Trading the Day After a Trend
Identifying Patterns Post-Trend Day
Our job as traders is pretty simple…
Identify patterns that have a tendency to repeat over time and trade those patterns.
And, usually, the best patterns come when a broader supply and demand imbalance has occurred.
Think big trend days, exhaustion bars, etc…
So here’s a pattern I’ve observed over the years which tends to play out more often than not.
After a big trend day, the market tends to drift back against the trend overnight and then revisit the prior extreme at least once the next day.
What do I mean?
Take this DOW example, a decent downtrend day, it just about closed in the lower 25% of the range.

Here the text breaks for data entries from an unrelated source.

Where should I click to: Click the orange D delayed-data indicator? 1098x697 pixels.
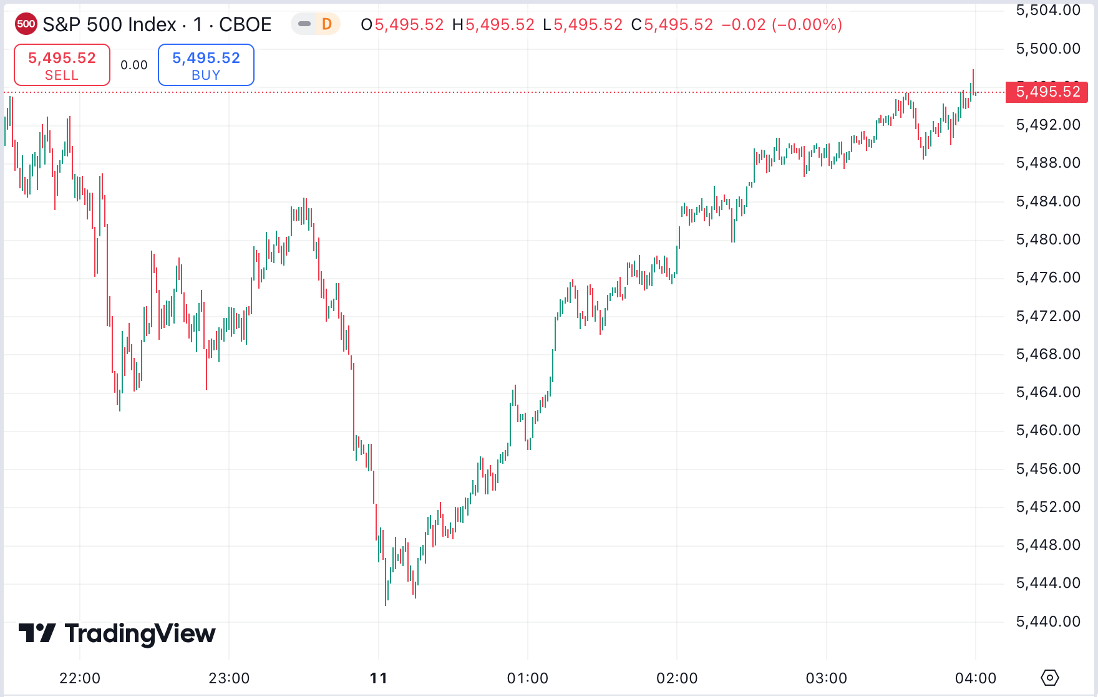pos(326,24)
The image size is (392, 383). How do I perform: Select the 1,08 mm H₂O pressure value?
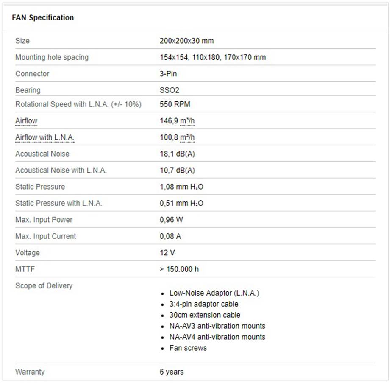coord(181,187)
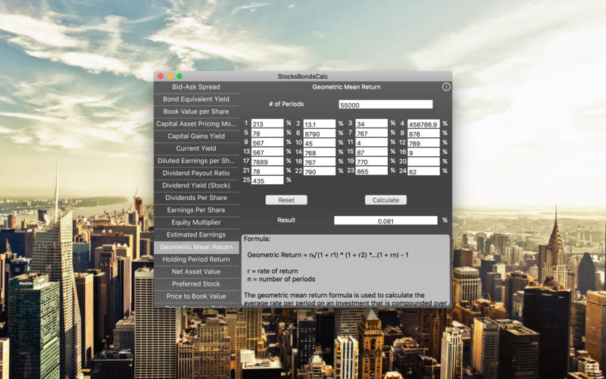The height and width of the screenshot is (379, 606).
Task: Click the # of Periods input field
Action: tap(386, 105)
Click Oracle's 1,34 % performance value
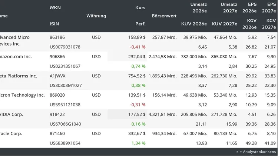Image resolution: width=278 pixels, height=156 pixels. pos(138,143)
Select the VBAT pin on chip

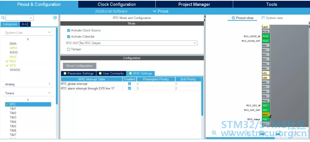point(266,27)
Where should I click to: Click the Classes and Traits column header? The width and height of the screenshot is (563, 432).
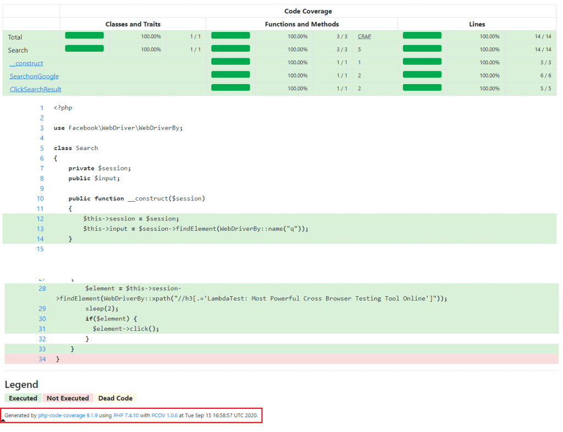point(133,24)
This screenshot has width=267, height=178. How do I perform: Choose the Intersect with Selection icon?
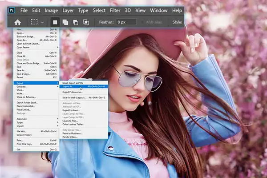(86, 22)
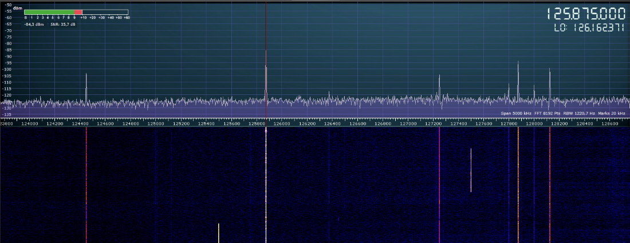Screen dimensions: 630x243
Task: Click the 124000 label on frequency axis
Action: pyautogui.click(x=29, y=123)
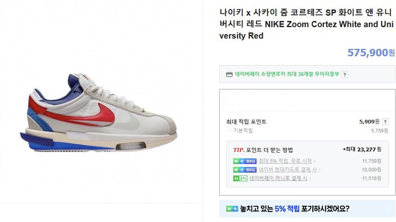Open the question mark help for 최대 적립 포인트
The height and width of the screenshot is (222, 396).
pyautogui.click(x=385, y=122)
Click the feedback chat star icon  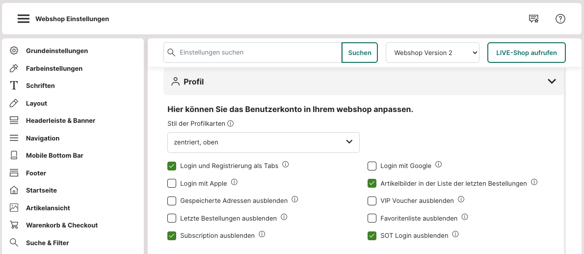[533, 19]
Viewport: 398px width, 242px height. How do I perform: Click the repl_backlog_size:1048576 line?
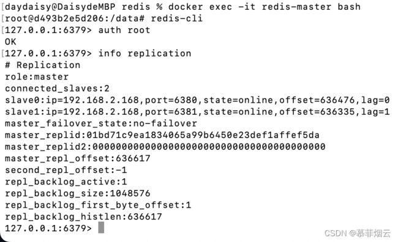click(x=78, y=193)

The overnight session has a habit of drifting back to prior resistance, before attacking that last low at least once more.
We saw similar the other day on the DOW to the high side.
It put in a solid ‘proper’ trend day to the upside and closed pretty much at highs.
Overnight it drifted back into the trend from the prior day.
Found some support (volume cluster from the day before) and re-tested the prior high right at the open.
So how could you play this?
Well, this is a theme rather than a strict rule-based setup like an ORB right, so with theme-based plays, you need to use some discretion and judgement…
You work on the assumption that price will retest that extreme, and then reverse engineer from there finding a suitable entry with limited risk and some kind of trigger pattern.
Eg: Support holding pre-open + ignition bar with a stop under support.
You get the idea…
It’s no holy grail but perhaps another to research and stick in your playbook.